Ítems proporcionados:
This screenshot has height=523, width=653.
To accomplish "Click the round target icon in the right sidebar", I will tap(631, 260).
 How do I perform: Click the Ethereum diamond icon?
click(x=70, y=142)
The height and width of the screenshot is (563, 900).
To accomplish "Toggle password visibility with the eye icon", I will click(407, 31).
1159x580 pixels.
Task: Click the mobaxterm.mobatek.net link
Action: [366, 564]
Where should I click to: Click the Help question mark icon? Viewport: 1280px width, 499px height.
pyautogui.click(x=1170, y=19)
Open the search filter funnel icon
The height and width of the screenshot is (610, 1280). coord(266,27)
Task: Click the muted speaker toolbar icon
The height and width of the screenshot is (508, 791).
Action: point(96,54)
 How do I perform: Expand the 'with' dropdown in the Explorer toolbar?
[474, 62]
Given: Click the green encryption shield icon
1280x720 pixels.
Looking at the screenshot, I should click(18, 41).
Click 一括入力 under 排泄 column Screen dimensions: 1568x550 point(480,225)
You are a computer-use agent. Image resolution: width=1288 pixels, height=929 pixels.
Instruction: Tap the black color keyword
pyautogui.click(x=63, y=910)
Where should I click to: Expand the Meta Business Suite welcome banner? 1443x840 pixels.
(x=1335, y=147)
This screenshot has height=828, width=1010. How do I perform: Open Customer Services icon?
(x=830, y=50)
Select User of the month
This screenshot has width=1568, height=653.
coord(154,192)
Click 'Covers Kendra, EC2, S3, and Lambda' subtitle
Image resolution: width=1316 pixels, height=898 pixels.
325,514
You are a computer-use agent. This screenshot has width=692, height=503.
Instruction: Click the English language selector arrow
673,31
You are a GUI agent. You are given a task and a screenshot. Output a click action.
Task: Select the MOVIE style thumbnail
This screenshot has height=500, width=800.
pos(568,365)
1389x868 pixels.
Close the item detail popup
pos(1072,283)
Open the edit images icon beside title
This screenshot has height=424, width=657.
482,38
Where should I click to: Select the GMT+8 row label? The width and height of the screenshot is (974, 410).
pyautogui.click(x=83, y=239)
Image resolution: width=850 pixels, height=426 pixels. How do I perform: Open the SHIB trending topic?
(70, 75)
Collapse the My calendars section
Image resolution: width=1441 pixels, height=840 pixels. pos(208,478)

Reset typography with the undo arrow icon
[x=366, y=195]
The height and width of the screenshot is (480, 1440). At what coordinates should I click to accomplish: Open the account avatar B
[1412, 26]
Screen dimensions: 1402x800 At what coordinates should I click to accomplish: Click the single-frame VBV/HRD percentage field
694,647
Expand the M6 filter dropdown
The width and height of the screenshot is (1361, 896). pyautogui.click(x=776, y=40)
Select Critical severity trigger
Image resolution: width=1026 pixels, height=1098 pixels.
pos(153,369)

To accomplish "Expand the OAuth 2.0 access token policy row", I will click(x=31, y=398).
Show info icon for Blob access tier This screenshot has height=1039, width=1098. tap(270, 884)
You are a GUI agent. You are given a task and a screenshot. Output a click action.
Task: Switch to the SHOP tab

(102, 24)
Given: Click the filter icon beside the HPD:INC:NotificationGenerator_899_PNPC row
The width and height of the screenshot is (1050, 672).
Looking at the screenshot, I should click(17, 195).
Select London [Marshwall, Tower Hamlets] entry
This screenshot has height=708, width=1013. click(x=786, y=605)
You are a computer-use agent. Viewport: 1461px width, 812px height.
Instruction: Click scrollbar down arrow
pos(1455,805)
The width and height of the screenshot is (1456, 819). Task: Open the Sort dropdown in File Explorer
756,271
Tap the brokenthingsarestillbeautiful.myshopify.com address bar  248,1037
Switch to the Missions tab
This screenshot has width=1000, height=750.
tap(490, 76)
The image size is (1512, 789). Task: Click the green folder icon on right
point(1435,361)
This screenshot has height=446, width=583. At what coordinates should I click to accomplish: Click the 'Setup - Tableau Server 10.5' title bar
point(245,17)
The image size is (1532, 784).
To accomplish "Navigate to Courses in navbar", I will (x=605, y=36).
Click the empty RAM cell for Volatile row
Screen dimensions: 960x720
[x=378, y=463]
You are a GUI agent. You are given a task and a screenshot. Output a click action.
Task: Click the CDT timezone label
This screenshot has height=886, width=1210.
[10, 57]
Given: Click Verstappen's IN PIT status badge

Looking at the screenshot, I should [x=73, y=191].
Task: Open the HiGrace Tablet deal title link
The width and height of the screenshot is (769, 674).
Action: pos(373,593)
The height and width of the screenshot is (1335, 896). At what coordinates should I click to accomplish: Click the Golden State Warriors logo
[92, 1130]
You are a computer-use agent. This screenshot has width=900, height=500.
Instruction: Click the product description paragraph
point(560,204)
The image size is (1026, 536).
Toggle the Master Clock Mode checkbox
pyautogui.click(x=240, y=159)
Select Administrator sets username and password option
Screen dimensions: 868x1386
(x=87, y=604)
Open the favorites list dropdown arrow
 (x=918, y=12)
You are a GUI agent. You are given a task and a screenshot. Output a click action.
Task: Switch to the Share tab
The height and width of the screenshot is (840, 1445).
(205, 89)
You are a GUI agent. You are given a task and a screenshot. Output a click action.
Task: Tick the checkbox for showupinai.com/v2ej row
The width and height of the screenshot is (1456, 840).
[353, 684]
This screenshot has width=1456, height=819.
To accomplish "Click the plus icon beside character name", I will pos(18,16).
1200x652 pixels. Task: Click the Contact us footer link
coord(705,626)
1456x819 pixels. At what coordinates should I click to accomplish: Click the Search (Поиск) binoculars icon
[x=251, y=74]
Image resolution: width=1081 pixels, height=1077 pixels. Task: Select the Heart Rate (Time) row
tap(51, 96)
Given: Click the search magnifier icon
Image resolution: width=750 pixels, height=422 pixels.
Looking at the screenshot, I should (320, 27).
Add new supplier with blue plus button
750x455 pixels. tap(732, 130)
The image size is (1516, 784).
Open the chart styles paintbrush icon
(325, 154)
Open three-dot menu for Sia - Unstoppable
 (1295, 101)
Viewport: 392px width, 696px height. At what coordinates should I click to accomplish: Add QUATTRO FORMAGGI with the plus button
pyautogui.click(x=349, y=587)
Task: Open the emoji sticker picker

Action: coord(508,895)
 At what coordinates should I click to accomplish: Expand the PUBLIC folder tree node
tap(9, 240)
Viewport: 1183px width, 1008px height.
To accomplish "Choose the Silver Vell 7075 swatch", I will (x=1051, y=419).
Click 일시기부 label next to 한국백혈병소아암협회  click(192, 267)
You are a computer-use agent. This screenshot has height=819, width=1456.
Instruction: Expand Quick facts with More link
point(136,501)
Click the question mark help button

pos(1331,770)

Lo que se pide:
Reproduce tal cual las líneas que van desde la que contiene "The image size is (1026, 536)." hasta el final de los ítems, ambos extremos incluidos.

Respuesta:
The image size is (1026, 536).
Toggle the Master Clock Mode checkbox
pyautogui.click(x=240, y=159)
Select Administrator sets username and password option
Screen dimensions: 868x1386
(x=87, y=604)
Open the favorites list dropdown arrow
 (x=918, y=12)
You are a GUI agent. You are given a task and a screenshot. Output a click action.
Task: Switch to the Share tab
The height and width of the screenshot is (840, 1445).
(205, 89)
You are a GUI agent. You are given a task and a screenshot. Output a click action.
Task: Tick the checkbox for showupinai.com/v2ej row
The width and height of the screenshot is (1456, 840).
[353, 684]
This screenshot has width=1456, height=819.
To accomplish "Click the plus icon beside character name", I will pos(18,16).
1200x652 pixels. Task: Click the Contact us footer link
coord(705,626)
1456x819 pixels. At what coordinates should I click to accomplish: Click the Search (Поиск) binoculars icon
[x=251, y=74]
Image resolution: width=1081 pixels, height=1077 pixels. Task: Select the Heart Rate (Time) row
tap(51, 96)
Given: Click the search magnifier icon
Image resolution: width=750 pixels, height=422 pixels.
Looking at the screenshot, I should (320, 27).
Add new supplier with blue plus button
750x455 pixels. tap(732, 130)
The image size is (1516, 784).
Open the chart styles paintbrush icon
(325, 154)
Open three-dot menu for Sia - Unstoppable
 (1295, 101)
Viewport: 392px width, 696px height. At what coordinates should I click to accomplish: Add QUATTRO FORMAGGI with the plus button
pyautogui.click(x=349, y=587)
Task: Open the emoji sticker picker

Action: coord(508,895)
 At what coordinates should I click to accomplish: Expand the PUBLIC folder tree node
tap(9, 240)
Viewport: 1183px width, 1008px height.
To accomplish "Choose the Silver Vell 7075 swatch", I will (x=1051, y=419).
Click 일시기부 label next to 한국백혈병소아암협회  click(192, 267)
You are a computer-use agent. This screenshot has height=819, width=1456.
Instruction: Expand Quick facts with More link
point(136,501)
Click the question mark help button

pos(1331,770)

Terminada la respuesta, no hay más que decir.